Dabei scheint die Aufstockung des Personals im Ordnungsamt von 15 auf 23 Stellen bereits abgemacht. Diese soll der Stadtrat in seiner nächsten Sitzung am Mittwoch, 21. April, absegnen. Rund 400.000 Euro Personalkosten würden damit nach Auskunft der Stadt pro Jahr investiert. Weitere 40000 Euro kostet die technische Ausstattung der neuen Ordnungskräfte. Die Mittel sind im Haushaltsentwurf eingestellt.

Die Polizei bekundete indes auf AZ-Anfrage, dass eine Intensivierung der nächtlichen Streifen im Pontviertel noch nicht konkret vereinbart sei. Auch wenn dies beim jüngsten Runden Tisch mit Anwohnern, Pontviertel-Pfarre Heilig Kreuz, Gastronomen, Ordnungsamt und Vertretern der Polizei thematisiert worden sei. „Aber wir halten die Pontstraße natürlich weiterhin im Auge”, betonte Polizeisprecher Karl Völker.
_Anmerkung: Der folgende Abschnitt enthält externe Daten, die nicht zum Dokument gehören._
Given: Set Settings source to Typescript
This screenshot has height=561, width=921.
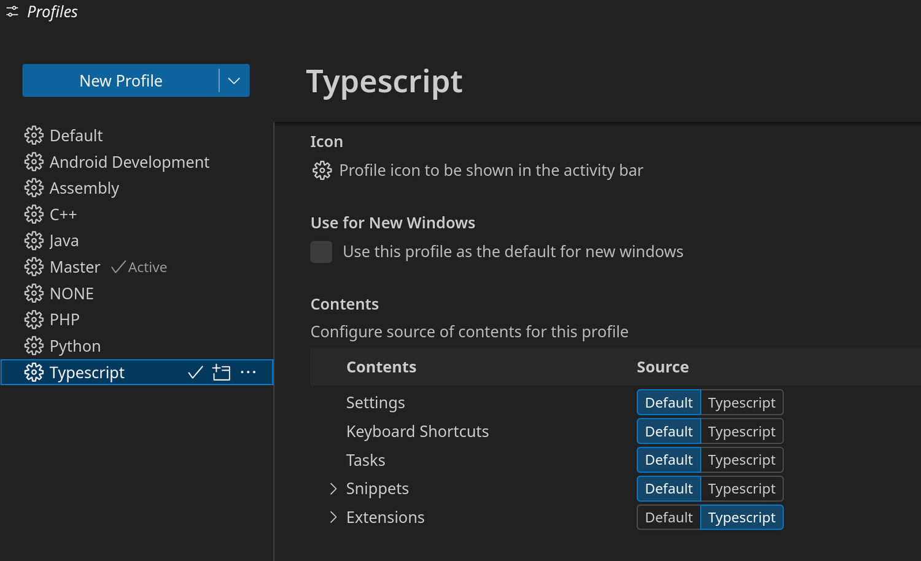Looking at the screenshot, I should [741, 403].
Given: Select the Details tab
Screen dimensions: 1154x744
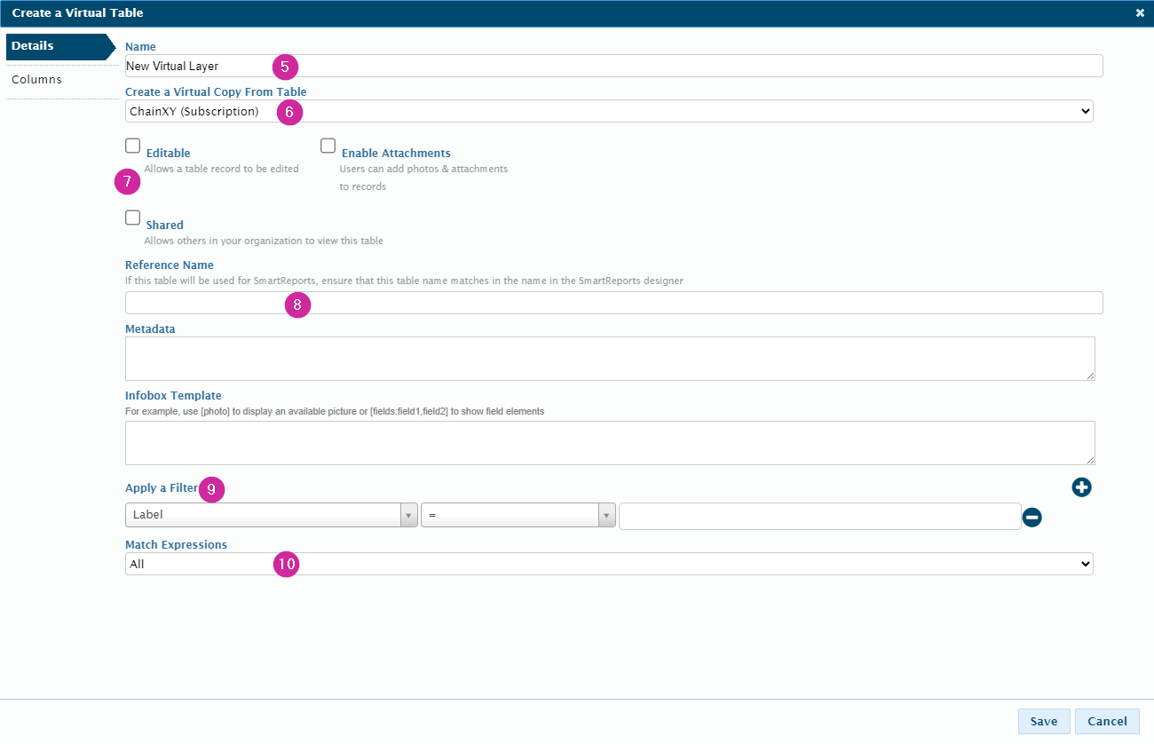Looking at the screenshot, I should coord(33,46).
Somit kommt wohl ab Mai einige Mehrarbeit auf die Ordnungskräfte der Stadt zu. Nach Vorstellung der SPD sieht das so aus: konsequente Kontrollen im Pontviertel in Sachen Jugendschutz und notfalls Platzverweise für Partygänger, die ab 1 Uhr nachts nach der Schließung der Außengastronomie mit Bierkästen auf der Straße feiern. „Offenbar reagieren manche Leute erst, wenn sie Sanktionen spüren”, sagte Niehaus.